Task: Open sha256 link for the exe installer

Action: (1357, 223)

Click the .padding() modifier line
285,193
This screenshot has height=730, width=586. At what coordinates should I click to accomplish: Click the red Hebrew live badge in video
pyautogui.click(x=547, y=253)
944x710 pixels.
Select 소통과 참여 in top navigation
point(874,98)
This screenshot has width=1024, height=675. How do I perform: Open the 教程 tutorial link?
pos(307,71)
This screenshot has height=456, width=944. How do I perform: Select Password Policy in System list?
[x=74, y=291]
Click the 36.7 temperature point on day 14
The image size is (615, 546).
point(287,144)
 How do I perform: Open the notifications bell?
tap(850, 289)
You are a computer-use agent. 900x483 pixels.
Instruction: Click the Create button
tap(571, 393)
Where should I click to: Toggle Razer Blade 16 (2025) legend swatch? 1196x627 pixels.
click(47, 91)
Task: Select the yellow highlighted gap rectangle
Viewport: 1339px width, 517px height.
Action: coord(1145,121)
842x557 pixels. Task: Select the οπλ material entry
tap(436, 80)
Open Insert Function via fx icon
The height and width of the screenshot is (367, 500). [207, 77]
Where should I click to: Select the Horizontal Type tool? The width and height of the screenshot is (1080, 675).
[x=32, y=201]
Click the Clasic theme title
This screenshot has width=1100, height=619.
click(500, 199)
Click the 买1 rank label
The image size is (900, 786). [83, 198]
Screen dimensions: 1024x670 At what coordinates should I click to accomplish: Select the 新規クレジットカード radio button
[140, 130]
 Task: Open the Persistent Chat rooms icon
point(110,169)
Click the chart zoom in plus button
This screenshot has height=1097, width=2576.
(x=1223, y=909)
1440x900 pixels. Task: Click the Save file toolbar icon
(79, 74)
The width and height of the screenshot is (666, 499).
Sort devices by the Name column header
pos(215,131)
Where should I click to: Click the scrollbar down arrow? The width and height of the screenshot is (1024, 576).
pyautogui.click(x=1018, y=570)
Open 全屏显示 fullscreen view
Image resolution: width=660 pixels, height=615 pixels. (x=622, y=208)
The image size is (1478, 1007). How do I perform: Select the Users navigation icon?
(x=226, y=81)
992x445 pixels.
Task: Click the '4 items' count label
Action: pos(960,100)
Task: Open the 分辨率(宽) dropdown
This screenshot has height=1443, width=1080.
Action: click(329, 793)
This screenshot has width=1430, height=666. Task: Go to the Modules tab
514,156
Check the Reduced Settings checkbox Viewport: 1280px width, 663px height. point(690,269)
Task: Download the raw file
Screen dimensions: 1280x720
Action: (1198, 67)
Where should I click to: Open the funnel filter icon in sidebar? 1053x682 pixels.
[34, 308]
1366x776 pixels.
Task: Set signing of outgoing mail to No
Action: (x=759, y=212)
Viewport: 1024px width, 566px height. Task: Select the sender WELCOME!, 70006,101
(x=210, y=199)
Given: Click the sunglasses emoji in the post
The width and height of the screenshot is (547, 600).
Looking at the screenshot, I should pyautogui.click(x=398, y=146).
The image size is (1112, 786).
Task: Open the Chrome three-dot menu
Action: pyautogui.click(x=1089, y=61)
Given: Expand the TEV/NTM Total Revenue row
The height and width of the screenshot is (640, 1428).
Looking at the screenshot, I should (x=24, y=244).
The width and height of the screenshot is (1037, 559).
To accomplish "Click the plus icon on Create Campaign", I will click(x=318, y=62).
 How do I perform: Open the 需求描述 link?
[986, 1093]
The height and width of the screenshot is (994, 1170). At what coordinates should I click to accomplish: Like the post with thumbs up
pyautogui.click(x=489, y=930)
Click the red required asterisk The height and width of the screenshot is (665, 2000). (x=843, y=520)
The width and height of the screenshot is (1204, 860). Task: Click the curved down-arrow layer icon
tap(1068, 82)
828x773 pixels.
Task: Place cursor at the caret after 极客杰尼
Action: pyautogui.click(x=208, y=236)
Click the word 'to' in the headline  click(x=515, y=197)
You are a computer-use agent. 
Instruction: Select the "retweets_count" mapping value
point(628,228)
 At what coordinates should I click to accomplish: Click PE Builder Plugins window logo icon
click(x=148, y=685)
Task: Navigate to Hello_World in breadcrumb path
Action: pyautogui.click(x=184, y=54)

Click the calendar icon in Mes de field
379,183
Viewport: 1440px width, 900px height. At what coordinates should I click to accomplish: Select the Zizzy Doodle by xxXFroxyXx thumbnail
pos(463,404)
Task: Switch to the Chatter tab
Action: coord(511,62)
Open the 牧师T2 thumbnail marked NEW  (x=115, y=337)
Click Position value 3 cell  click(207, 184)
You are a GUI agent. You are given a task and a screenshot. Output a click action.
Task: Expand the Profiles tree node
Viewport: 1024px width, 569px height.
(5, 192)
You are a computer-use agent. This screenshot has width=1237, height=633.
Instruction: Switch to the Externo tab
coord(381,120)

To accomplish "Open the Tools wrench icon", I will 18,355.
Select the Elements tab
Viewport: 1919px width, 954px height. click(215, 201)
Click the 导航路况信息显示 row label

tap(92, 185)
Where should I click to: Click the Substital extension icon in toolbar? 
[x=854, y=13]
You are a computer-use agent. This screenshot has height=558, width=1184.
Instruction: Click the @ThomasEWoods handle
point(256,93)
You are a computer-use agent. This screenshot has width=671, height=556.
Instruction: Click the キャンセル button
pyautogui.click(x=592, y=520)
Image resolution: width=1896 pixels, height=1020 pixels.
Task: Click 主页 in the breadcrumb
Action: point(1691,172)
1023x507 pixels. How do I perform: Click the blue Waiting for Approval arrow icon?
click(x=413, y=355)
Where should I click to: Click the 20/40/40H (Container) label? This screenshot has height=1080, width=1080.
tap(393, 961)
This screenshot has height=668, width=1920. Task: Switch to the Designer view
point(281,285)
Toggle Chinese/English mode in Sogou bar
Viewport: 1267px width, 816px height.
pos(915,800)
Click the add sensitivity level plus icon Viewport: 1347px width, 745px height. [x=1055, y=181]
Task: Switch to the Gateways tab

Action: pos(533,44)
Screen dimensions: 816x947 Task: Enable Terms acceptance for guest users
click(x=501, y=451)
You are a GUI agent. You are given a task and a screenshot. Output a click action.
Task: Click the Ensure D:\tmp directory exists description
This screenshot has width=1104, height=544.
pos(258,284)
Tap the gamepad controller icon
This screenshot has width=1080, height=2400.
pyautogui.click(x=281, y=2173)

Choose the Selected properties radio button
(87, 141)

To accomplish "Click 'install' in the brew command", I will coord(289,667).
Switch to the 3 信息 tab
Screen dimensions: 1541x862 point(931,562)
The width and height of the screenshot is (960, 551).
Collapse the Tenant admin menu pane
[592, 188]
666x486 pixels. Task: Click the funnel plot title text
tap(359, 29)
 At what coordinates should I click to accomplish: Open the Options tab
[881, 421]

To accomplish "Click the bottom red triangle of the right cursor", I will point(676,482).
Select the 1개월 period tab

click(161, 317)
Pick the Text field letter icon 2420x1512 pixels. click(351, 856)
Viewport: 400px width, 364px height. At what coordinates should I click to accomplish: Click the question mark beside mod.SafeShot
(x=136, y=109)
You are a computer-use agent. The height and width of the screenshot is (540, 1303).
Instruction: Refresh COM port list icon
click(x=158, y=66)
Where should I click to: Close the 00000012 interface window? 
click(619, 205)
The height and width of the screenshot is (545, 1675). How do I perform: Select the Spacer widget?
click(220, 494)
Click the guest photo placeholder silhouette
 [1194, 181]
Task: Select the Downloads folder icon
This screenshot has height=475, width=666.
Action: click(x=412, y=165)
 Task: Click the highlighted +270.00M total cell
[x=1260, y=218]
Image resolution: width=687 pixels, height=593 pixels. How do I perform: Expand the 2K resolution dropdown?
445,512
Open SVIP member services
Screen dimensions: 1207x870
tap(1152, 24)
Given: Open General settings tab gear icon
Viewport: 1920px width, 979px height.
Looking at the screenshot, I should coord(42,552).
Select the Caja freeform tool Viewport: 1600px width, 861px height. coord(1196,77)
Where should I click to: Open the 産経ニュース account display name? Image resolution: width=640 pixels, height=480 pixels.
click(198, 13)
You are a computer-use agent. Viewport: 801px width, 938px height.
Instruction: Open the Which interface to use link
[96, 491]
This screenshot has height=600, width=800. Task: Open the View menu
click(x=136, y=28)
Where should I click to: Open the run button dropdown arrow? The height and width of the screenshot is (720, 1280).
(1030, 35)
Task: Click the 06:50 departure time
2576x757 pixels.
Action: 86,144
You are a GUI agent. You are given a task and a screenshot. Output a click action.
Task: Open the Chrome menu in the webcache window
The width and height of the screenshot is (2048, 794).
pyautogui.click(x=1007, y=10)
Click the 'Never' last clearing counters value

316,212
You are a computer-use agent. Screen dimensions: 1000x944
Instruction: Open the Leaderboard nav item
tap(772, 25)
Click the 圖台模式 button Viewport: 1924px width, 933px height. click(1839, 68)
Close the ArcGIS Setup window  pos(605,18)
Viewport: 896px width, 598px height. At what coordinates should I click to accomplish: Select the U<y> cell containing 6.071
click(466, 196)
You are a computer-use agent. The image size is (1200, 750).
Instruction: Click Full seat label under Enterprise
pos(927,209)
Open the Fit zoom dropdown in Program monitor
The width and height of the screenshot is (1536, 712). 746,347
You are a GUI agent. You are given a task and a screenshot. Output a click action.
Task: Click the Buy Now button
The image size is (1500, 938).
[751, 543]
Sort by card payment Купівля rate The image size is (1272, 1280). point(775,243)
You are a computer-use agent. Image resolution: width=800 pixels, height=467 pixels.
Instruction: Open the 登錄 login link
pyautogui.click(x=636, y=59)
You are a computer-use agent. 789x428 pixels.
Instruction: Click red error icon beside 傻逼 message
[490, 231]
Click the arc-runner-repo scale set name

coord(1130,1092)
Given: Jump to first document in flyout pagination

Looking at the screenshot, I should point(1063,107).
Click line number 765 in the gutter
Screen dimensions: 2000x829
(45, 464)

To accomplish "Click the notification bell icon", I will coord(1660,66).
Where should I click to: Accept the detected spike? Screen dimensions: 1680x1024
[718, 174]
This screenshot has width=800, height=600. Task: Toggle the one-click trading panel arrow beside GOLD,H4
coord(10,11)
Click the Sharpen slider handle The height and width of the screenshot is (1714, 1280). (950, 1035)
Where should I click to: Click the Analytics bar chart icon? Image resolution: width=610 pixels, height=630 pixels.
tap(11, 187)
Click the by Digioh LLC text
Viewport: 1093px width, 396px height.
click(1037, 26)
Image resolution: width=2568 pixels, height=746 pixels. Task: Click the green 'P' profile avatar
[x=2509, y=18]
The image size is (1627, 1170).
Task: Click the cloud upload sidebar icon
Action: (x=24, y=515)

> _ACTION ITEM_: Please return only the lines above, starting at the line that has "Instruction: Click the @ThomasEWoods handle" and ending at the line that has "has width=671, height=556.", keeping both and leaving each one unchanged.

> _EXPECTED ANSWER_:
Instruction: Click the @ThomasEWoods handle
point(256,93)
You are a computer-use agent. This screenshot has width=671, height=556.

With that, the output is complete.